These are now out of context, and kept here for historical purposes.

### an aside, written a while back ###

OK!  So... here is a problem: if you haven't noticed yet,

*   what a rule consumes, is a string.
*   what a rule evaluates to, is a term.
*   the symbol `(` means something different in a rule (where it expresses
    precendence) than in a term (where it signifies the list of subterms.)
*   the symbol `foo` means something different in a rule (where it denotes
    a production) than in a term (where it is an atom.)

This is probably unacceptable.  Which syntax do we want to change?

    PRODUCTION = set V = foo & return ⟨atom V production⟩.

i.e. productions are distinguished from atoms and variables by being
all-caps.  Lists are distinguished from precedence by being ⟨ ⟩.

    production = set V = 'foo & return '(atom V production).

i.e. `'` acts a bit like quote, or rather quasi-quote, as Variables get
expanded.

    production = set V = :foo & return :smth(:atom Var :production).

i.e. atoms are prefixed with `:`, like Ruby, and terms are constructors
with a leading atom, like real terms and not like lists.

    production = set V = 「foo」 & return 「(atom Var anotheratom)」.

A funky, Japanese-influenced version of quote.  Nice, but really not suited
for this, quite.  Ditto ⟦these⟧.

Ah, well, it may not be a real problem, unless we want to make `return`
optional (which we do.)  Maybe, onto weirder stuff first.

### stuff about implicit buffer ###

Here's a "problem": the implicit buffer is a string, and we don't have
strings in the data domain, we have terms.  This "problem" is easily
"solvable": we can stringify the term.  This is a terrible "solution",
but it lets us experiment further.

This would be nicer if we had a syntax to put arbitrary text in an atom.
Hey, how about 「this is an atom」?  Hmmm...

#### A prolix note on implementation ####

Traditionally, scanners for recursive descent parsers pre-emptively scan
the next token.  This was done because originally, parsers (for languages
like Pascal, say,) were distinctly one-pass beasts, reading the source code
off of a stream from disk (or maybe even from a tape), and you might need
to refer to the current token several times in the code and you don't want
to have to read it more than once.

This setup makes writing a parser with a "hot-swappable" scanner tricky,
because when we switch scanner, we have to deal with this "cached" token
somehow.  We could rewind the scanner by the length of the token (plus
the length of any preceding whitespace and comments), switch the scanner,
then scan again (by the new rules.)  But this is messy and error-prone.

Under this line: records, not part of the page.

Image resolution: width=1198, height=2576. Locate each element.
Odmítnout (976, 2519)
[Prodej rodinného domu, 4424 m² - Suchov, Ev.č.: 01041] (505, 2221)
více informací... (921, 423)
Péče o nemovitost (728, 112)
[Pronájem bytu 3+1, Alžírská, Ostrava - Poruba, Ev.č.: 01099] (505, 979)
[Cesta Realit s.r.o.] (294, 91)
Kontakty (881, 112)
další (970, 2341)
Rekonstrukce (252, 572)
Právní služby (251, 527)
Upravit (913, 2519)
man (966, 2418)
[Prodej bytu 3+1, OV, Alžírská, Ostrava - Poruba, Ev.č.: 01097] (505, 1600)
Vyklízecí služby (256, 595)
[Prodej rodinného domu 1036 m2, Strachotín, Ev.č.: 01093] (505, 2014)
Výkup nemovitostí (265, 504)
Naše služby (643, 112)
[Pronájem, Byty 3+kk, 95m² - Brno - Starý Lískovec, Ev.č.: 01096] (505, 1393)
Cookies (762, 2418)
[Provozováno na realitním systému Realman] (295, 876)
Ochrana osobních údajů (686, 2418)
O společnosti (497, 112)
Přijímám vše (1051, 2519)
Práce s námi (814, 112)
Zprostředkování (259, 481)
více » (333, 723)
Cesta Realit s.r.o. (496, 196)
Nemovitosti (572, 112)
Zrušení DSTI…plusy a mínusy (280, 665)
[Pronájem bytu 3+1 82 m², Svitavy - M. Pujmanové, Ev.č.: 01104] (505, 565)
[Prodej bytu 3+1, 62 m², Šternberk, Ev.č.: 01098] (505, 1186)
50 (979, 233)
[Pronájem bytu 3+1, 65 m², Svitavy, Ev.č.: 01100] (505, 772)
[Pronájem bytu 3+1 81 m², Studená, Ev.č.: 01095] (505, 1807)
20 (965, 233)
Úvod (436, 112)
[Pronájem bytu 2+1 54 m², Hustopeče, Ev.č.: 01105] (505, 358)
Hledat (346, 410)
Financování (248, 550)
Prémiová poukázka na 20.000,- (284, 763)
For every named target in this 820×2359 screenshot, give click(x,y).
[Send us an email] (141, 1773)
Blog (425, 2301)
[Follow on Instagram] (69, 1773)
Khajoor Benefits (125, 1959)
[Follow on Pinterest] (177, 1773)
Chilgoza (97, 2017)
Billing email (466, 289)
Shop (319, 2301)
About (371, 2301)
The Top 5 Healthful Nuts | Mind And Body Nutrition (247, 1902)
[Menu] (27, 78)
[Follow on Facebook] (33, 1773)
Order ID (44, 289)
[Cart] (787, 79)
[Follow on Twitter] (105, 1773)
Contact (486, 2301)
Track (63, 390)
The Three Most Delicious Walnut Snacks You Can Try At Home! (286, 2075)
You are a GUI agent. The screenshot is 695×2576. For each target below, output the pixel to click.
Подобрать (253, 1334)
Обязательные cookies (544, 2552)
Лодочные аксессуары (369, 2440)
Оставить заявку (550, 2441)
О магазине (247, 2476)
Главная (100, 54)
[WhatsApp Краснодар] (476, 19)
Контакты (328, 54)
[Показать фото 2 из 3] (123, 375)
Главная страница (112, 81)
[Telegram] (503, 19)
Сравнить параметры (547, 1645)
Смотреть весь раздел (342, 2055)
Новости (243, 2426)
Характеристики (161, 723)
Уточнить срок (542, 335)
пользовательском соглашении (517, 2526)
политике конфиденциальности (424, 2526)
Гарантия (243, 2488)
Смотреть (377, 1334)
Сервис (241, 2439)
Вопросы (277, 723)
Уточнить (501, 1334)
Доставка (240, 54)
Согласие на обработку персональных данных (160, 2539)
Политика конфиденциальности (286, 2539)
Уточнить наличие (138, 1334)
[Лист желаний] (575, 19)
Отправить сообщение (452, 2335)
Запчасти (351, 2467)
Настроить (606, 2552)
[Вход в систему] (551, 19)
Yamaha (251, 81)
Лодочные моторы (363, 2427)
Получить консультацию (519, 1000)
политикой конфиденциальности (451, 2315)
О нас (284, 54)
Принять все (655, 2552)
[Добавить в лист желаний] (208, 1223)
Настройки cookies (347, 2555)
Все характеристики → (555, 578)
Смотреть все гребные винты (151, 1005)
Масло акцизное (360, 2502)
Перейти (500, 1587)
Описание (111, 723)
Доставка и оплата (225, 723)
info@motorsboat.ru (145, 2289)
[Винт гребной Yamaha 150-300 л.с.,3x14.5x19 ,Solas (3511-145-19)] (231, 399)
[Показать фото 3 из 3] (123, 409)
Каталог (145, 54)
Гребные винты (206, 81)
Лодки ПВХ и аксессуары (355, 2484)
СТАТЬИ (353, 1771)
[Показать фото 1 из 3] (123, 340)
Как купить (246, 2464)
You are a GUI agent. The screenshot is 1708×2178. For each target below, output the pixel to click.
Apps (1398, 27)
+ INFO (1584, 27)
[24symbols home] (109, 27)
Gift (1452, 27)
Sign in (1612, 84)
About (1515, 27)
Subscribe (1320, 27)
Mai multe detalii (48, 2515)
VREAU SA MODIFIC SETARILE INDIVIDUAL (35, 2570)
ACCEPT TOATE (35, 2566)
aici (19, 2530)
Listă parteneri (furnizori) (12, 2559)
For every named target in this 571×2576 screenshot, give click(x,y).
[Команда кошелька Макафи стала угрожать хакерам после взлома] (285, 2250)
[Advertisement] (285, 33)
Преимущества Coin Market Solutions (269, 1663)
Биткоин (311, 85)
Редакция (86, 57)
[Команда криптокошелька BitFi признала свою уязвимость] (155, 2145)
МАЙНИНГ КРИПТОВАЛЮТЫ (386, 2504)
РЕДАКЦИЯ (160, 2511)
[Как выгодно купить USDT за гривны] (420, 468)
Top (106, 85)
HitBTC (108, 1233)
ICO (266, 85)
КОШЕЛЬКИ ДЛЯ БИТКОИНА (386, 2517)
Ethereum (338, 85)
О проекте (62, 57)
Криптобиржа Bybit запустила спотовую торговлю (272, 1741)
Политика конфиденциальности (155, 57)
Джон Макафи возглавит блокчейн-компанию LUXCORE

Luckily, not many of us are reading files off tape these days, and we have
plenty of core, so it's no problem reading the whole file into memory.
In fact, I've seen it argued that the best way to write a scanner nowadays
is to `mmap()` the file.  We don't do this in the implementation of Tamsin,
but we do read the entire file into memory.

This makes the cache-the-next-token method less useful, and so we don't
do it.  Instead, we look for the next token only when we need it, and we
have a method `peek()` that returns what the next token would be, and we
don't cache this value.

There are a couple of other points about the scanner implementation.
A scanner only ever has one buffer (the entire string it's scanning); this
never changes over it's lifetime.  It provides methods for saving and
restoring its state, and it has a stack of "engines" which provide the
actual scanning logic.  In addition, there is only one interpreter object,
and it only has one scanner object during its lifetime.

### Implementation Notes ###

Maybe test-driven language design *not* "for the win" in all cases; it's
excellent for evolving a design, but not so good for deep debugging.  I had
to actually write a dedicated test case which directly accessed the internals,
to find the problem.

This was only after refactoring the implementation two or three times.  One
of those times, I removed exceptions, so now the interpreter returns
`(success, result)` tuples, where `success` is a boolean, and propagates
parse errors itself.

We "raise" a parse error only in the `LITERAL` AST node.

We handle parse errors (backtrack) only in `OR` and `WHILE`, and in the
ProductionScannerEngine logic (to provide that EOF if the scanning production
failed.  This can happen even in `peek()` at the end of a string, even after
we've successfully parsed everything else.)

### aside #2 ###

Well this is all very nice, very pretty I'm sure you'll agree, but it doesn't
hang together too well.  Figuration is easier than composition.  The thing is
that we still have these two domains, the domain of strings that we parse
and the domain of terms that we match.  We need to bring them closer together.
This section is just ideas for that.

One is that instead of, or alongside terms, we compose strings.

First, we put arbitrary text in an atom, with `「this syntax」`.  Then we allow
terms to be concatenated with `•`.  It looks real cool!  But also, it's kind
of annoying.  So we also allow `'this ' + 'syntax.'`.

### ... ###

Indeed we can.

The next logical step would be to be able to say

    main = program using scanner.
    scanner = scan using ☆char.
    scan = {" "} & (...)
    program = "token" & ";" & "token" & ...

But we're not there yet.

Well, the best way to get there is to make that a test, see it fail, then
improve the implementation so that it passes,  Test-driven language design
for the win!  (But maybe not in all cases.  See my notes below...)

### ... #2 ###

Having thought more about it, I think the easiest way to reconcile terms
and strings is to have terms be syntactic sugar for strings.  This is
already the case for ground terms, since `tree(a,b)` stringifies to the
same string as `「tree(a,b)」`.  It's when variables are involved where it
differs.  We would like some kind of quasi-quote such that even though
`「tree(A,b)」` → `tree(A,n)`, `«tree(A,b)»` → `tree(tree(x,y),b)` or
whatever.

Although, I still don't know.  The thing about terms is that they are
super-useful for intermediate representations — abstract syntax trees
and the like.  I've been thinking about some kind of compromise.  Which
is, currently, what we sort of have.  A Tamsin term doubles as a string,
for better or worse.  Mainly, we should sort out the properties of terms,
then.  Which we will do.  But first,

### conceptual sugar ###

Have

    reverse(tree(A,B)) = ...

be *conceptually* sugar for

    reverse["tree" & "(" & term → A & "," & term → B & ")"] = ...

but *actually* we still keep it in terms of terms, for efficiency.